Beantworten Sie anhand des Sitzungsprotokolls folgende Fragen:
1. Bei welchen Fraktionen gibt es Beifall?
2. Welche Ziele des Weißbuchs Verkehr werden genannt?
3. Welches Programm kommt dem Sitzungsprotokoll zufolge genau zur richtigen Zeit?

▶ _Dokumenttext_
——

Protocol of the Session on October 31, 2013

Die Politik ist sich einig, dass wir Verantwortung dafür tragen, für alle Verkehrsträger gleichberechtigte Rahmenbedingungen zu schaffen, um ausgefeilte, zukunftsfähige Logistiksysteme zu entwickeln. Dies betrifft die entsprechenden Kernnetze für leistungsfähige, grenzübergreifende Güterverkehre, aber auch durchgängige Ergänzungsnetze. Mehr noch: Wir haben die übereinstimmende Auffassung, dass die Verkehrsströme angesichts der geforderten Entlastung der Straßen künftig auch verstärkt auf das Wasser zu lenken sind.

(Beifall bei der FDP und bei der CDU)

Der Sektor muss sich um Qualität bemühen, um die Ziele des Weißbuchs Verkehr - Verlagerung auf Schiene und Wasserwege und Verringerung des CO2-Ausstoßes - einzuhalten. Dabei sind wir in der Pflicht, angesichts günstiger Seeverkehrsprognosen nicht nur die Hafenstandorte unseres Bundeslandes wettbewerbsfähig zu halten, sondern auch unsere Binnenwasserstraßen. Dennoch wird auch in diesem Hause in immer kürzer werdenden Abständen festgestellt, dass der Erhaltungszustand der niedersächsischen Wasserwege nicht den Erfordernissen entspricht.

Wir schließen daraus: Niedersachsen gerät ins Hintertreffen und nutzt die Entwicklungschancen nicht konsequent genug, welche sich im Bereich der multimodalen europäischen Transportketten ergeben. Insofern kommt das Programm NAIADES II genau zur richtigen Zeit. Auch angesichts der Schwierigkeiten, die mit dem Ausbau von Straßen und Schienen verbunden sind, bietet uns die Binnenschifffahrt Chancen, die wir verstärkt in den Blick nehmen sollten.

——

▶ _Datensätze_
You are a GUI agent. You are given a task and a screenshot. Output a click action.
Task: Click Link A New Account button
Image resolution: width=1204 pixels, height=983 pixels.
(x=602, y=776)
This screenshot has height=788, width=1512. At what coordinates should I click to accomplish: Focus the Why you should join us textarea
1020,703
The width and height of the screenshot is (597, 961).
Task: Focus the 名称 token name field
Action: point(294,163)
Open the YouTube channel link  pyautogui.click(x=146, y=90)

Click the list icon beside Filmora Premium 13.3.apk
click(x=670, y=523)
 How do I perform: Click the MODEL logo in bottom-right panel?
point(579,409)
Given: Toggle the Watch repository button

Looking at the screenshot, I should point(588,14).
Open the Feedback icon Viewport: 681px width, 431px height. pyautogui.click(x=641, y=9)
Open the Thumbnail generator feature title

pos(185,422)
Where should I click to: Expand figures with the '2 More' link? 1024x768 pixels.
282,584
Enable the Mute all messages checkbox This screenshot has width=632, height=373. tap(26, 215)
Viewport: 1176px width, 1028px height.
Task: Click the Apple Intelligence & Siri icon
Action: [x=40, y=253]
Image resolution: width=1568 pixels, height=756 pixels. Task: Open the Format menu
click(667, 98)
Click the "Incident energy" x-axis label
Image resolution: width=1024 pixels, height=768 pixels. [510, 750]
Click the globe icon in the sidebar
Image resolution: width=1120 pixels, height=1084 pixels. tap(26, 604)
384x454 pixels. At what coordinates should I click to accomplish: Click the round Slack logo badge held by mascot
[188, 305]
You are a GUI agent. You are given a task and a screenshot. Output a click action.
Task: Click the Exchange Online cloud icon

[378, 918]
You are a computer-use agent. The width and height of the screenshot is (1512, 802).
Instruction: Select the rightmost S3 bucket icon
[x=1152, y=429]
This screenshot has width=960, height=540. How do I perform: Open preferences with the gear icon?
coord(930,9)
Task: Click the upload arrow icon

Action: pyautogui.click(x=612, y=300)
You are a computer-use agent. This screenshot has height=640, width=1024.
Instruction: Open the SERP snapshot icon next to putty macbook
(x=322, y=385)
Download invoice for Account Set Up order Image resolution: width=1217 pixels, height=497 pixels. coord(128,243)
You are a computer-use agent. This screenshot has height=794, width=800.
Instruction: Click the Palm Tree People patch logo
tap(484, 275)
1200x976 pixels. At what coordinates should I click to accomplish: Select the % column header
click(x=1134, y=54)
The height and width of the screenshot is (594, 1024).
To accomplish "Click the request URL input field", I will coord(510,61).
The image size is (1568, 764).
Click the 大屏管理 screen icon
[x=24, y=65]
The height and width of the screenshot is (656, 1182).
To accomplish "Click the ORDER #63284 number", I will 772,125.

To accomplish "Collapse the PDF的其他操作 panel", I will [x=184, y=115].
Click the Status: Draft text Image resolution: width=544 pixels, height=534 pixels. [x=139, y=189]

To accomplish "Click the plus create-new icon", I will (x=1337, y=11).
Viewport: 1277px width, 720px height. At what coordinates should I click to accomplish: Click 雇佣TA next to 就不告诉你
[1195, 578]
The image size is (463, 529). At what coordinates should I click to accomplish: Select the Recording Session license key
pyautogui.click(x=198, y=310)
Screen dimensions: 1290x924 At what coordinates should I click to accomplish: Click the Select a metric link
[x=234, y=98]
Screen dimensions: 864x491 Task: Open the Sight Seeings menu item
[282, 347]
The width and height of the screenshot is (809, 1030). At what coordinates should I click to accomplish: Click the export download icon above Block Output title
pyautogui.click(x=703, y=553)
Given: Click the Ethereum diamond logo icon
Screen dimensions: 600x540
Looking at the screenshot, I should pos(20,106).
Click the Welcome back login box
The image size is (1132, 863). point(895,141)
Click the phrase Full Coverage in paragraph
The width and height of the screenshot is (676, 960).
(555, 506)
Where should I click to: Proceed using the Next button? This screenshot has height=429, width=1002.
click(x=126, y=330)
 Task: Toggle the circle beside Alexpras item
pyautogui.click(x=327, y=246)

——

▶ _Lösung_
1. Bei der FDP und bei der CDU.
2. Verlagerung auf Schiene und Wasserwege sowie Verringerung des CO2-Ausstoßes.
3. Das Programm NAIADES II.